◆ YOUR TASK
Please filter the entries for the word "text" and copy every line that has it.

(Collected data)
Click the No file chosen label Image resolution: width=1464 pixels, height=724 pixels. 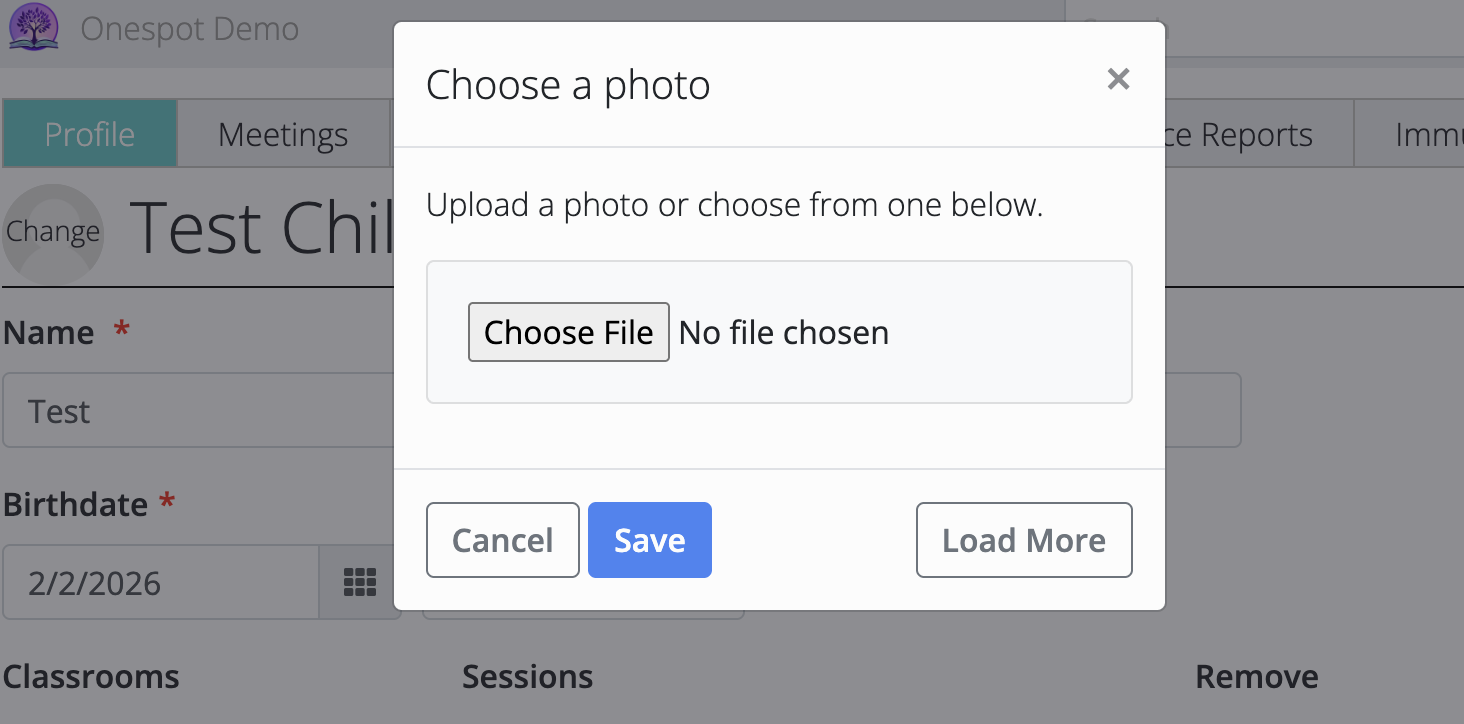coord(784,332)
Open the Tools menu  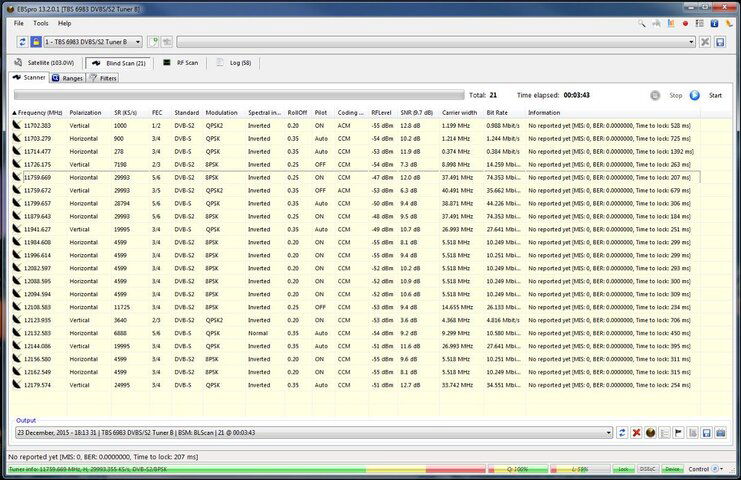tap(40, 22)
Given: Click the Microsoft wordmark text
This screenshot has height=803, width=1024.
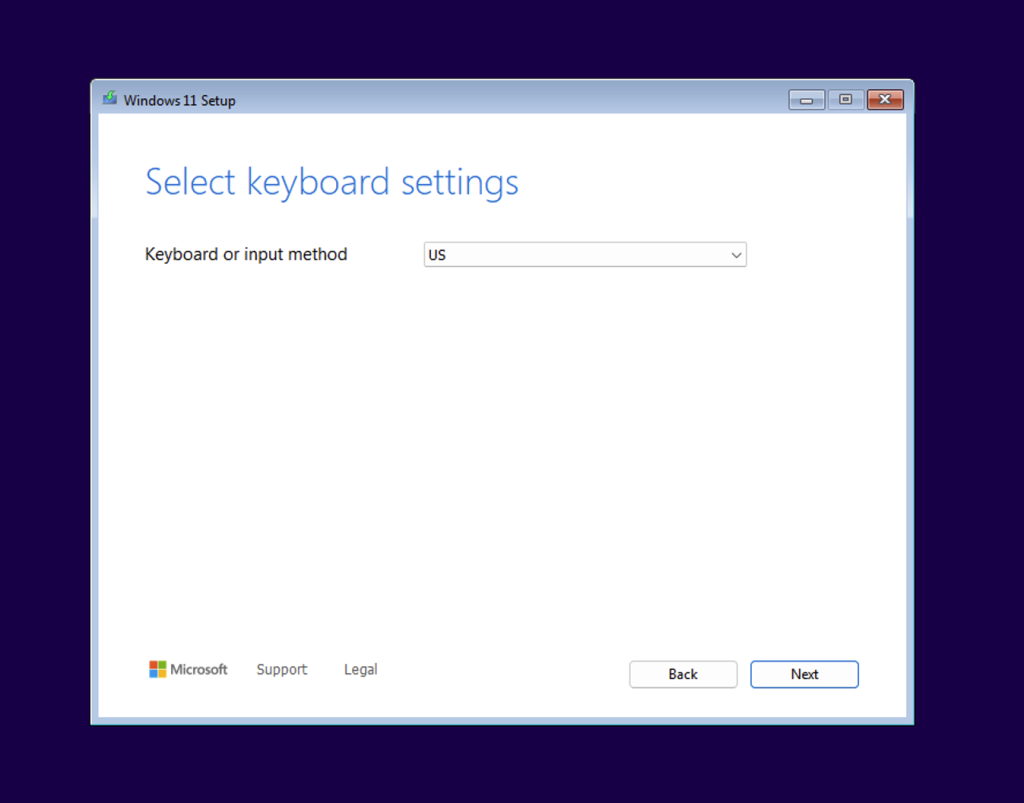Looking at the screenshot, I should coord(199,670).
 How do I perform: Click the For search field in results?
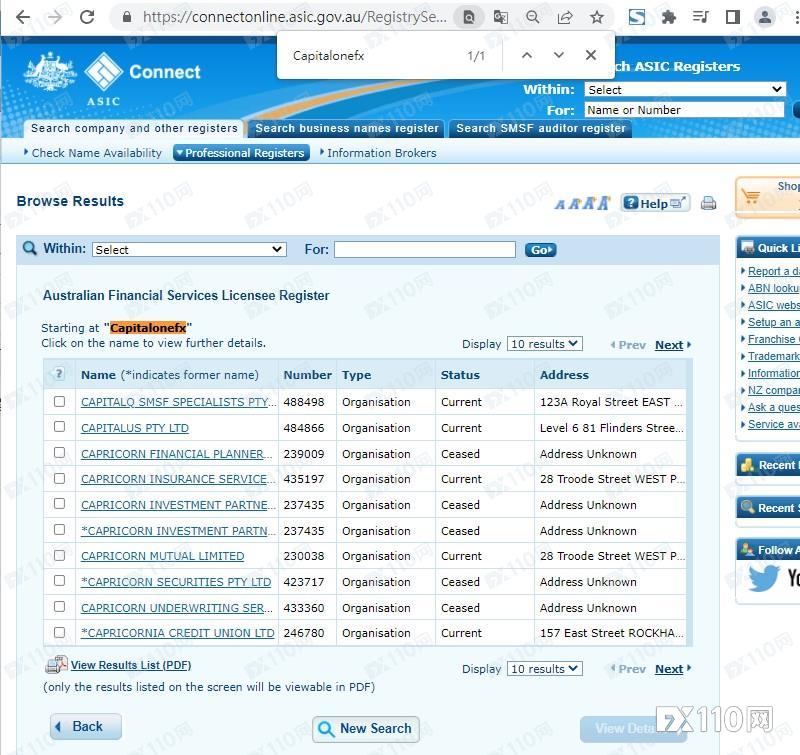[424, 249]
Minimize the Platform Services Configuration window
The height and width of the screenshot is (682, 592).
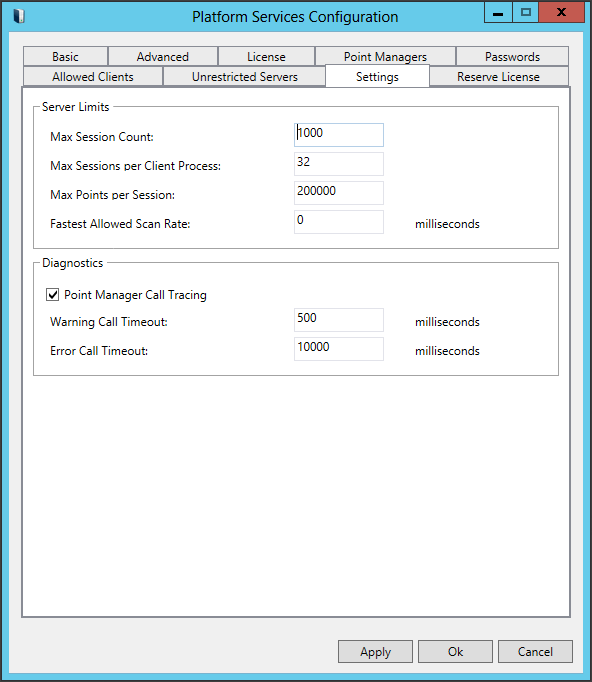498,13
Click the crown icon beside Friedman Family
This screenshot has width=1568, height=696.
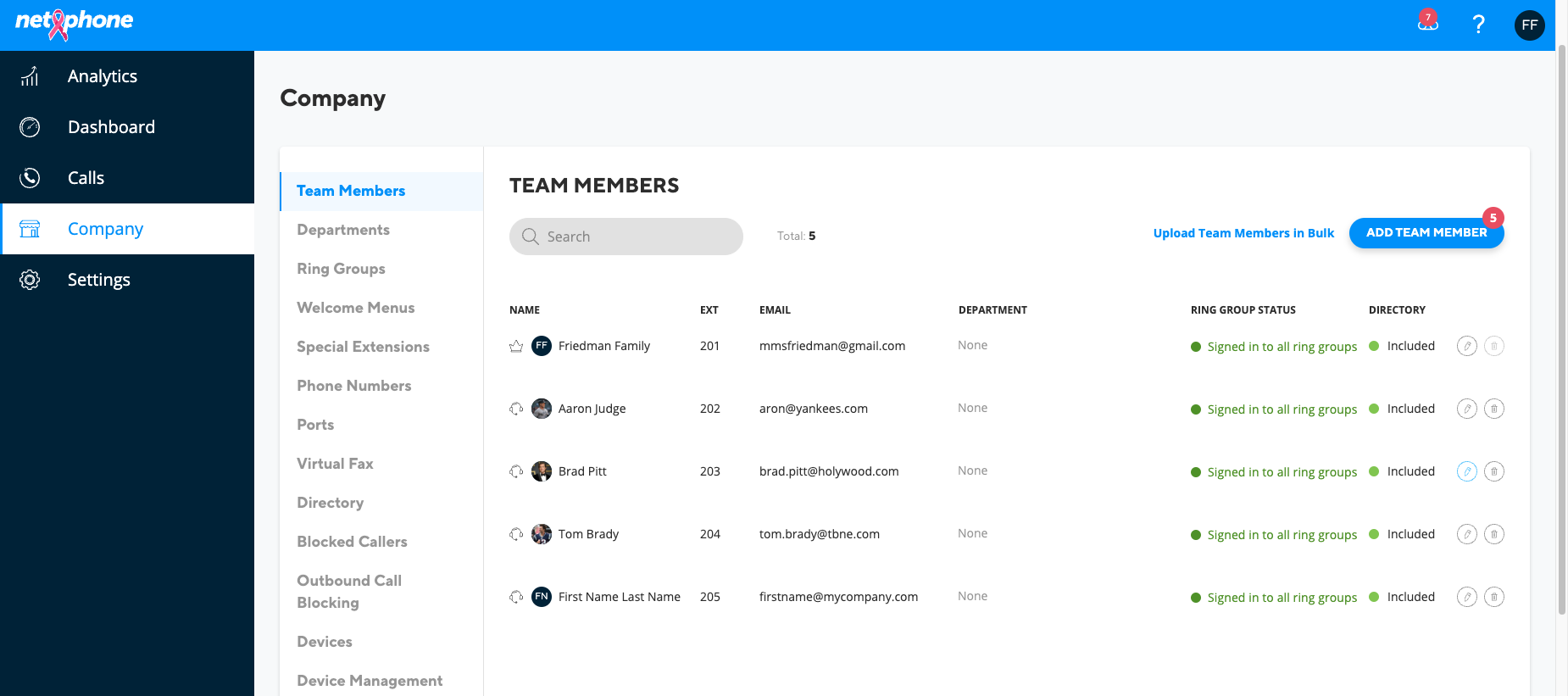click(x=516, y=346)
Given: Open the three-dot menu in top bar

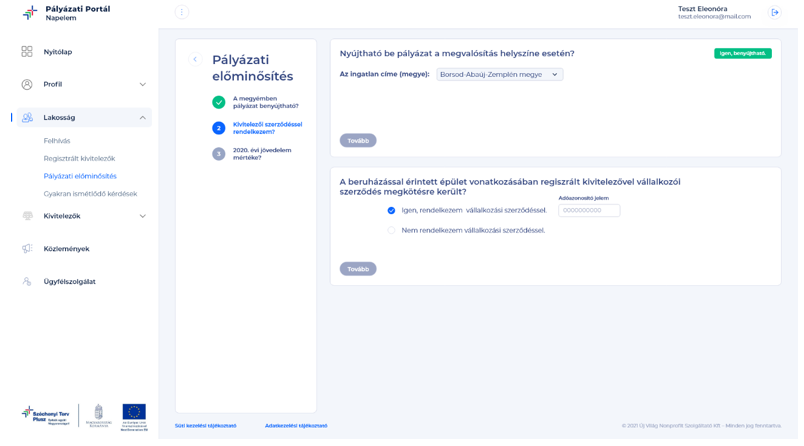Looking at the screenshot, I should [182, 12].
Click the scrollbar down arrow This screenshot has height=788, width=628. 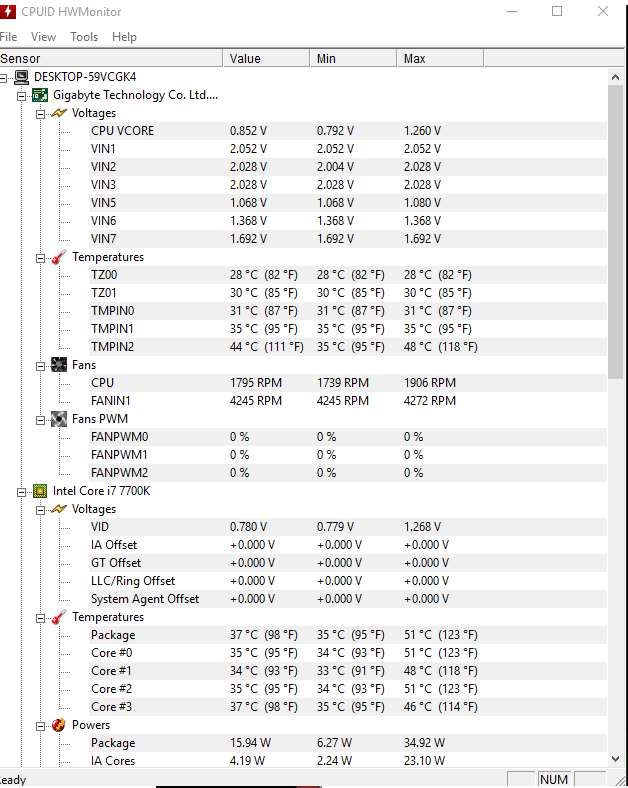(x=615, y=758)
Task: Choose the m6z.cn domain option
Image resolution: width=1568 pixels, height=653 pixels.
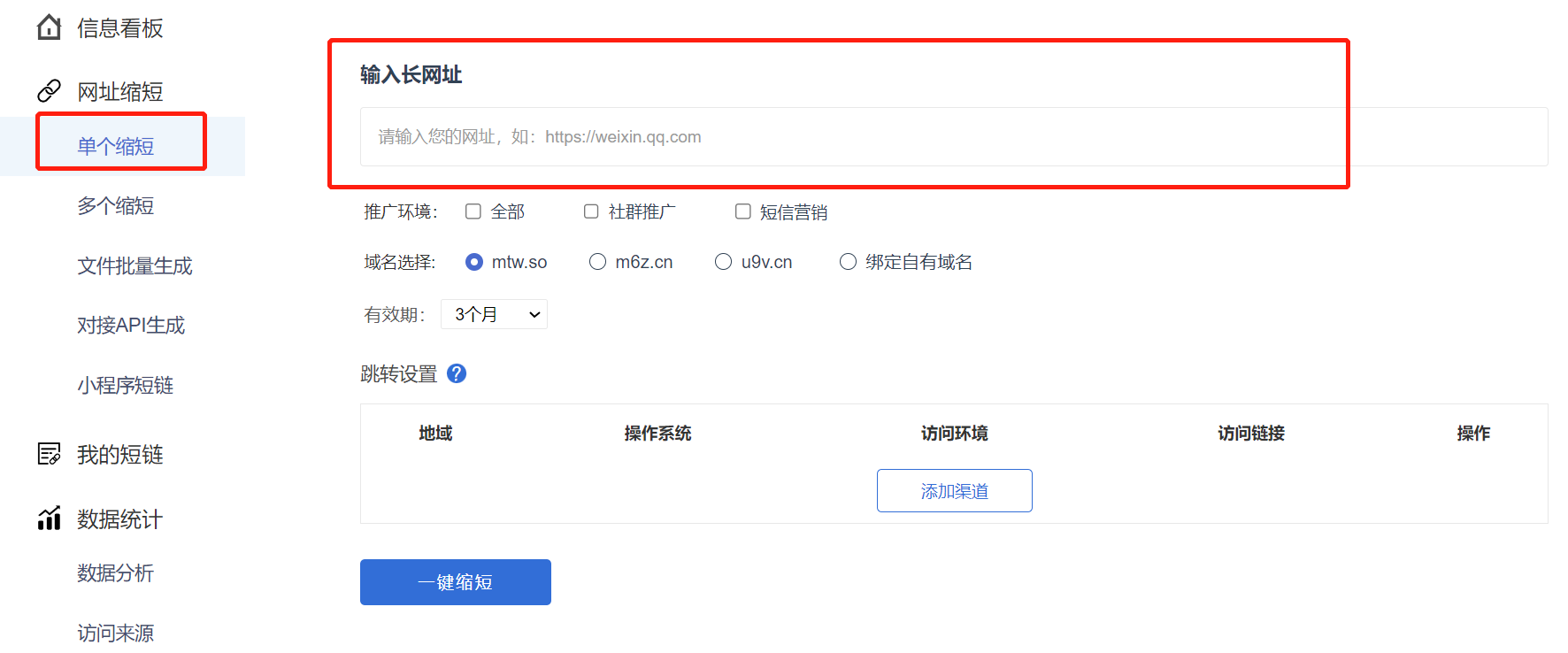Action: pyautogui.click(x=598, y=262)
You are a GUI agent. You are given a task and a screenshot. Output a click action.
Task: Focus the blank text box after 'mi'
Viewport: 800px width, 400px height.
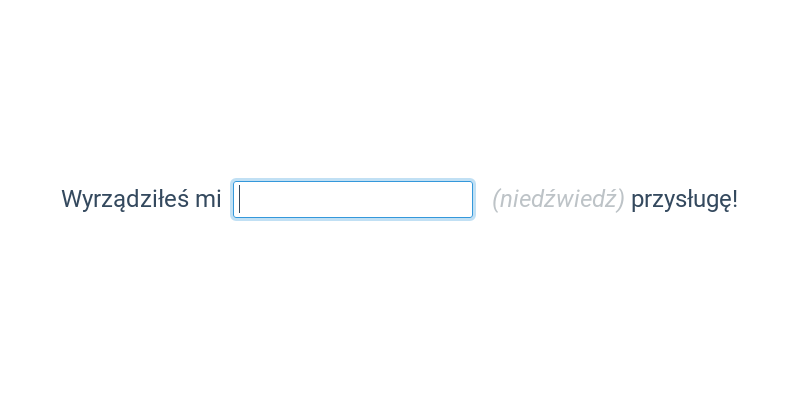pyautogui.click(x=353, y=199)
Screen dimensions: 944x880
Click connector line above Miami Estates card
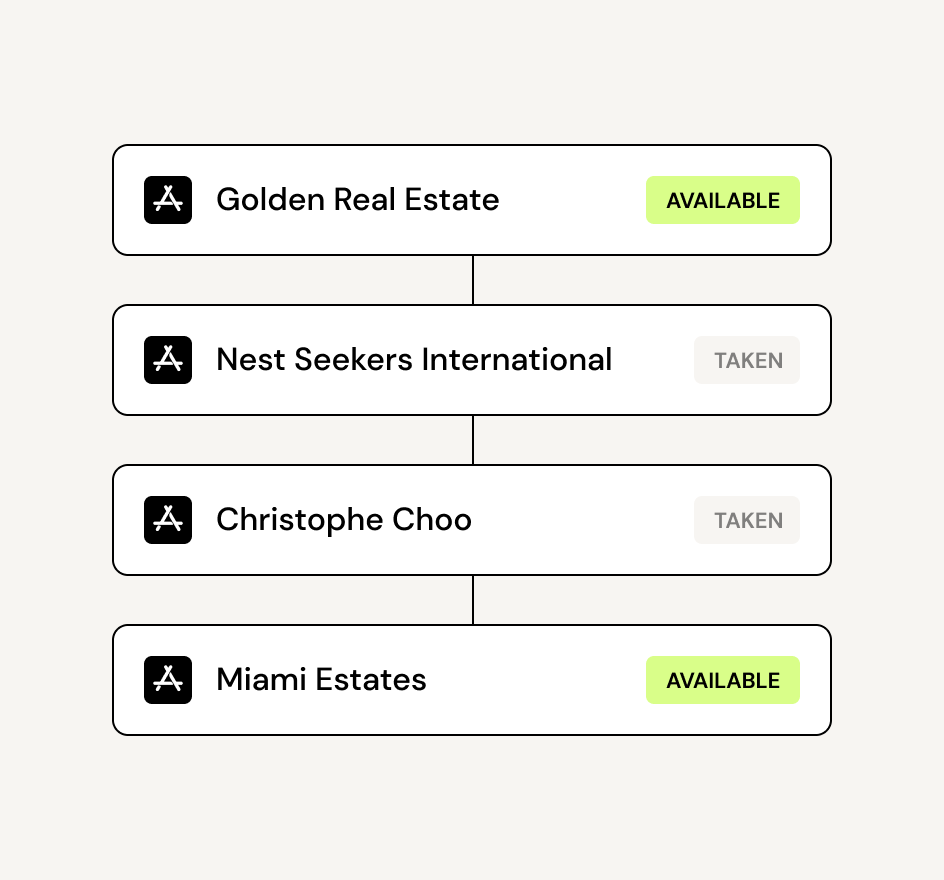[473, 600]
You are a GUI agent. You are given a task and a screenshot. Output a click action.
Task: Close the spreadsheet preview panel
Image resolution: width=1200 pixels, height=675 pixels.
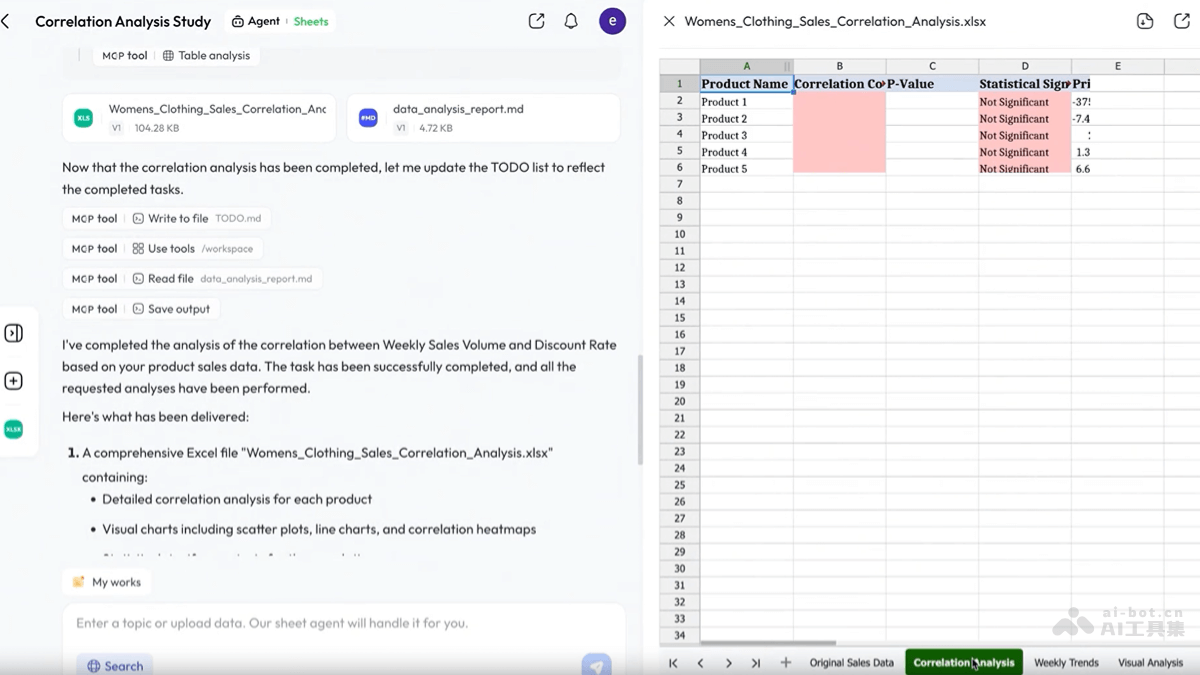[669, 21]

◆ COMPLETED TASK
Given: Click the Microsoft wordmark text
Task: Focus the blank text box after 'mi'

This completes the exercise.